Write out again, please, the records below from the first line to the line holding "The image size is (1280, 732).", inclusive, and nothing else.

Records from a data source
▬▬▬▬▬▬▬▬▬▬

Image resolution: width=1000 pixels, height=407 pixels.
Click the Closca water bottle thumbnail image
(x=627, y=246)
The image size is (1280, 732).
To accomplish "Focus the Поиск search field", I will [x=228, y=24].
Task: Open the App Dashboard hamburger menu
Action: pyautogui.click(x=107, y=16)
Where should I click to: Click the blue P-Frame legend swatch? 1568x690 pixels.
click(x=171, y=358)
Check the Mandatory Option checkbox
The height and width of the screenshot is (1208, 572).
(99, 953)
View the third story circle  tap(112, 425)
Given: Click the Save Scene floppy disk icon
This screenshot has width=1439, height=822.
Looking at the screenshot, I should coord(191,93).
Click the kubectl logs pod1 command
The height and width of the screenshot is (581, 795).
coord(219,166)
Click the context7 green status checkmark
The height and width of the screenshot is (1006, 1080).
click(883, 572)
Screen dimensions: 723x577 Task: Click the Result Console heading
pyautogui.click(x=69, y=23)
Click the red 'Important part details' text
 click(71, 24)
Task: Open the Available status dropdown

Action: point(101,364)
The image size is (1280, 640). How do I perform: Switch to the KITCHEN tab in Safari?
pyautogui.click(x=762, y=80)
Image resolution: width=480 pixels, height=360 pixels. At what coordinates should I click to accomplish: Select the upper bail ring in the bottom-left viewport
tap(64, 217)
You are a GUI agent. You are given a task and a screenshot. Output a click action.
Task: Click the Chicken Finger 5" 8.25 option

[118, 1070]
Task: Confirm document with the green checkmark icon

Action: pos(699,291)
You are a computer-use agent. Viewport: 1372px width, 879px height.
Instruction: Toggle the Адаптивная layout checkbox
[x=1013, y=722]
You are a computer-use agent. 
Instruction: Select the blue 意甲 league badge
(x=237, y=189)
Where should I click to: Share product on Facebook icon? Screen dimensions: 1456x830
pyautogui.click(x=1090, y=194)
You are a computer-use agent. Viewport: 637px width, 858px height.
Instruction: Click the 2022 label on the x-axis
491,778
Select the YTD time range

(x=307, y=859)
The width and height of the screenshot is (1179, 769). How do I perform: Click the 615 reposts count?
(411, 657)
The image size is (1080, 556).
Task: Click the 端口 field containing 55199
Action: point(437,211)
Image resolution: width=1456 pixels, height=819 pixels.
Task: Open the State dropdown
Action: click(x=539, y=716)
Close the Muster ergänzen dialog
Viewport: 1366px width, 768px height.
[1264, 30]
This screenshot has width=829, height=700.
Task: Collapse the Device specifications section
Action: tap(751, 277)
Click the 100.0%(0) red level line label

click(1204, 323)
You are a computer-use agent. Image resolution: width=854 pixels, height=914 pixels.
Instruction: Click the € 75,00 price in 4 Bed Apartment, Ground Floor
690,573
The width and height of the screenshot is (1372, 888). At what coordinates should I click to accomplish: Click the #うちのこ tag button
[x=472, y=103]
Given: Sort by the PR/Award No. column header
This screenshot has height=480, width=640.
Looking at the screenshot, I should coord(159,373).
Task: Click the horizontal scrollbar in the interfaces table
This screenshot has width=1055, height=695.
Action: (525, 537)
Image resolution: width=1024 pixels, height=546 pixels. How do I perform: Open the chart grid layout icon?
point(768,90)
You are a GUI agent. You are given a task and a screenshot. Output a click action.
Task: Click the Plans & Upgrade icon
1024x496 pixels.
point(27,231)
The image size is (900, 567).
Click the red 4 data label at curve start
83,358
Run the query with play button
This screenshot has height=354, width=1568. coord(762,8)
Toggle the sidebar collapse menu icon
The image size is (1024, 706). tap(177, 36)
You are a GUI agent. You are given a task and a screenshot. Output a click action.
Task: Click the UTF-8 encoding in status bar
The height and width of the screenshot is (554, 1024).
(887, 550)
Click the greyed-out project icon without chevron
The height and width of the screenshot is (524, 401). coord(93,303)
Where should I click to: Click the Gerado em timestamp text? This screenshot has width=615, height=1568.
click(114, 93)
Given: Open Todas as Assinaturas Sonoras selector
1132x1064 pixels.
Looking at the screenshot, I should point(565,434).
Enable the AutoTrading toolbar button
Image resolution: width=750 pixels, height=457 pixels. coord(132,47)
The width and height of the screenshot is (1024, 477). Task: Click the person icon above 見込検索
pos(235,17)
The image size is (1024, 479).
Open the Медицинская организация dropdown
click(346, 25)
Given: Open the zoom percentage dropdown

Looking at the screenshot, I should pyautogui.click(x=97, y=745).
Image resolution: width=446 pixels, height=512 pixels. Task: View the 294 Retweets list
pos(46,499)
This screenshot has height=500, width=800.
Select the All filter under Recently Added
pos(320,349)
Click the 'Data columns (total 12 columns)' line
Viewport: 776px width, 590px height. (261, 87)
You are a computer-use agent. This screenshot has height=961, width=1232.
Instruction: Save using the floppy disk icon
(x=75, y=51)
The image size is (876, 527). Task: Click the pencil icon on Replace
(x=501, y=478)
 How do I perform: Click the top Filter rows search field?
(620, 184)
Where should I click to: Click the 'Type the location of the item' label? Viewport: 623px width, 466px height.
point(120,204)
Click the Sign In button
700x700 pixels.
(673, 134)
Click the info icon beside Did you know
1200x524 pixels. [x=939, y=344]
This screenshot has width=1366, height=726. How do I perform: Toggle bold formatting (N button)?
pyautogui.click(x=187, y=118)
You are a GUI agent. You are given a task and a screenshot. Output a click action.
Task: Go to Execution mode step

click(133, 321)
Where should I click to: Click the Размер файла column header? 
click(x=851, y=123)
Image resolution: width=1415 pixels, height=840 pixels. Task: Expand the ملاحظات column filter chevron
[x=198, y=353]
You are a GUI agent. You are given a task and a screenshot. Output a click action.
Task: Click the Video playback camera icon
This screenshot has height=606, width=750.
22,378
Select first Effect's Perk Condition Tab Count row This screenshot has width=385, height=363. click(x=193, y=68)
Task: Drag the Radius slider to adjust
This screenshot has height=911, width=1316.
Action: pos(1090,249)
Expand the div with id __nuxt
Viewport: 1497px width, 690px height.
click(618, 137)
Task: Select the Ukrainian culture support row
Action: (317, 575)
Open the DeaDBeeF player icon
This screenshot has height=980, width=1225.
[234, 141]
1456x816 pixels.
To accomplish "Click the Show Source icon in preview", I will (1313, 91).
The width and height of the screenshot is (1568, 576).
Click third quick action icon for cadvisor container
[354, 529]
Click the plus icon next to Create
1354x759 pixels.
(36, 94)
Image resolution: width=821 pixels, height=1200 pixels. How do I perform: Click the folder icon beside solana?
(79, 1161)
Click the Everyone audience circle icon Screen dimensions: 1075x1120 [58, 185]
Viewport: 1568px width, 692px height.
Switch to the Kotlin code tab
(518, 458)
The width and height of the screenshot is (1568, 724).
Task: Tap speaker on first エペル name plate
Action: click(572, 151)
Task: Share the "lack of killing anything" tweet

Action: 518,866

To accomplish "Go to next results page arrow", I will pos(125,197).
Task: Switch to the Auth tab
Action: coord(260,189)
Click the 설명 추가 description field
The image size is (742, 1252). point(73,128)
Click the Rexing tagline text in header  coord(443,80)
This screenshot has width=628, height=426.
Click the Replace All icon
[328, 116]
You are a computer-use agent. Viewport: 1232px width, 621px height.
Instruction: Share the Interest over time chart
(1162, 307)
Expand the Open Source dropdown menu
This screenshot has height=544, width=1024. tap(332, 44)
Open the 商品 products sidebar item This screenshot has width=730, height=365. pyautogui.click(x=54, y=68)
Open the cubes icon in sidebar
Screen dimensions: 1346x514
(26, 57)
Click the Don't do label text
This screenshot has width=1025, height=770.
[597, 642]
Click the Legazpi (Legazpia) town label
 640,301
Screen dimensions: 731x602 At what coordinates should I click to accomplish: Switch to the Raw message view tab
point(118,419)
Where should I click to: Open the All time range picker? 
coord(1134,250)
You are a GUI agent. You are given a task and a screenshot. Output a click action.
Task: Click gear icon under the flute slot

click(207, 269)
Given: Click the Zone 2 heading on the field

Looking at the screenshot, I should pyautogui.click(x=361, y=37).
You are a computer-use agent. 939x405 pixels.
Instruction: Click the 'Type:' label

▬▬▬▬▬▬▬▬▬▬

■ EXERCISE ANSWER:
Image resolution: width=1000 pixels, height=407 pixels.
Click the Closca water bottle thumbnail image
(x=627, y=246)
The image size is (1280, 732).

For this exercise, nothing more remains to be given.